-------- Kutipan Teks
Sementara Kaspo, sambil nyruput Es Josua, mencontohkan konsep pentahelix yang sampai sekarang masih sebatas pada diskusi dan rapat-rapat terbatas untuk  mematangkan konsep serta meningkatkan pertukaran informasi terkait dengan masalah bencana. sementara keterlibatan masyarakat (relawan) dalam konsep pentahelix itu belum tampak mesra.  

Dalam benaknya Kaspo, Pentahelix itu upaya kerja sama untuk mewujudkan sinergi dan kolaborasi antara pemerintah regulator), akedemisi (konseptor inovator), dunia usaha (pendorong), media massa (komunikator) dan masyarakat (akselerator), dalam rangka  mengakselerasi upaya sosialisasi pengurangan risiko bencana. Dari kegiatan itu diharapkan tumbuh kesadaran masyarakat akan kesiapsiagaan menghadapi bencana.
----------------
-------- Data Hasil Ekstraksi
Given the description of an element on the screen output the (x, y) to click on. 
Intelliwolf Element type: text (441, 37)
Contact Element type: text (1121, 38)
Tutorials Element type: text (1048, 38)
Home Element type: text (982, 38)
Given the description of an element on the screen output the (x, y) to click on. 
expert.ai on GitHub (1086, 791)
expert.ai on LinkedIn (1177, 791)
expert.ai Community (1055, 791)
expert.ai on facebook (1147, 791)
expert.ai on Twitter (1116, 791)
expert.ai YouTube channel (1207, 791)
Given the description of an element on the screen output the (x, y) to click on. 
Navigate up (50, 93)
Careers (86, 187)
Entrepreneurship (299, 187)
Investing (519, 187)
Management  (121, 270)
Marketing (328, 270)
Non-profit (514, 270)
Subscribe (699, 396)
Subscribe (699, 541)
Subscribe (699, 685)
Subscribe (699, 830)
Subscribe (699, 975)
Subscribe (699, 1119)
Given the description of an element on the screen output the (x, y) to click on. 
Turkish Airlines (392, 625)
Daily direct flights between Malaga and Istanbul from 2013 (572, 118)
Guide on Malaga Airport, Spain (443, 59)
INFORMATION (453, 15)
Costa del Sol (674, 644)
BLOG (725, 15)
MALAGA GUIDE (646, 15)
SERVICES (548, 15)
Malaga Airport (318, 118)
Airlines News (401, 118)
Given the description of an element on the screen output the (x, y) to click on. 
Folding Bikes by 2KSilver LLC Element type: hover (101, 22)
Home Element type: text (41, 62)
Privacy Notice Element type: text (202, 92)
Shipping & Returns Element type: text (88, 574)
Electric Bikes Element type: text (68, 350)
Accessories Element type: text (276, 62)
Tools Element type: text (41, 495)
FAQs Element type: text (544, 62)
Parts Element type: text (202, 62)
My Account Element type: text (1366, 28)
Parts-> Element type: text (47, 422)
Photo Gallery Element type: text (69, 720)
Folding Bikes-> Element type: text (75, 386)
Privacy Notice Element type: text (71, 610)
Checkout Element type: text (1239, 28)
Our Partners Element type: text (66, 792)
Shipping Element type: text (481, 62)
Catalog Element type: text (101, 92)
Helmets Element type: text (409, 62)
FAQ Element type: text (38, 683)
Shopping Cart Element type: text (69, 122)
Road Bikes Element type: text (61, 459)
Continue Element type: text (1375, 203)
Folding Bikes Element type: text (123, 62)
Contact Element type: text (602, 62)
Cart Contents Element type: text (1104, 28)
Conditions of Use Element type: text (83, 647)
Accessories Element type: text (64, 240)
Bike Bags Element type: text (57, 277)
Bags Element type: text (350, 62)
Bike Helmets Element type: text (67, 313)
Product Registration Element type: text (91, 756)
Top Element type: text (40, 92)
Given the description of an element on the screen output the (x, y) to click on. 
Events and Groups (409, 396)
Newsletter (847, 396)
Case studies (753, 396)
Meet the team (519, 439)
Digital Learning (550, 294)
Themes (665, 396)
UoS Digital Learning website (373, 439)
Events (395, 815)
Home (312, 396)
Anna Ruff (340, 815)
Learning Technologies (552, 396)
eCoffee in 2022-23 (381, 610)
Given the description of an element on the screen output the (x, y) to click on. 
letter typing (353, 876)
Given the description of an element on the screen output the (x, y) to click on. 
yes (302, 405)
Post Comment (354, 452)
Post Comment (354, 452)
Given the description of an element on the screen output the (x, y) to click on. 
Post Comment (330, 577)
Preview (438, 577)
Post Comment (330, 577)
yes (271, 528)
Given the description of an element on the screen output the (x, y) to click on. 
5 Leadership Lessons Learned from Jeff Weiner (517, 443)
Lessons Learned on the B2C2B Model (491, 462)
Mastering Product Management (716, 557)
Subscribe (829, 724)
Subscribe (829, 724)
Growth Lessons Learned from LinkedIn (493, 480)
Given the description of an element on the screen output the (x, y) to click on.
----------------
[Yang Diharapkan]:
Bisakah Anda mengetik ulang seluruh teks tentang konsep pentahelix dalam pengurangan risiko bencana tanpa mengubah apa pun? Materi ini diambil dari sumber yang berbeda.

[Jawaban yang Diharapkan]:
Sementara Kaspo, sambil nyruput Es Josua, mencontohkan konsep pentahelix yang sampai sekarang masih sebatas pada diskusi dan rapat-rapat terbatas untuk  mematangkan konsep serta meningkatkan pertukaran informasi terkait dengan masalah bencana. sementara keterlibatan masyarakat (relawan) dalam konsep pentahelix itu belum tampak mesra.  

Dalam benaknya Kaspo, Pentahelix itu upaya kerja sama untuk mewujudkan sinergi dan kolaborasi antara pemerintah regulator), akedemisi (konseptor inovator), dunia usaha (pendorong), media massa (komunikator) dan masyarakat (akselerator), dalam rangka  mengakselerasi upaya sosialisasi pengurangan risiko bencana. Dari kegiatan itu diharapkan tumbuh kesadaran masyarakat akan kesiapsiagaan menghadapi bencana.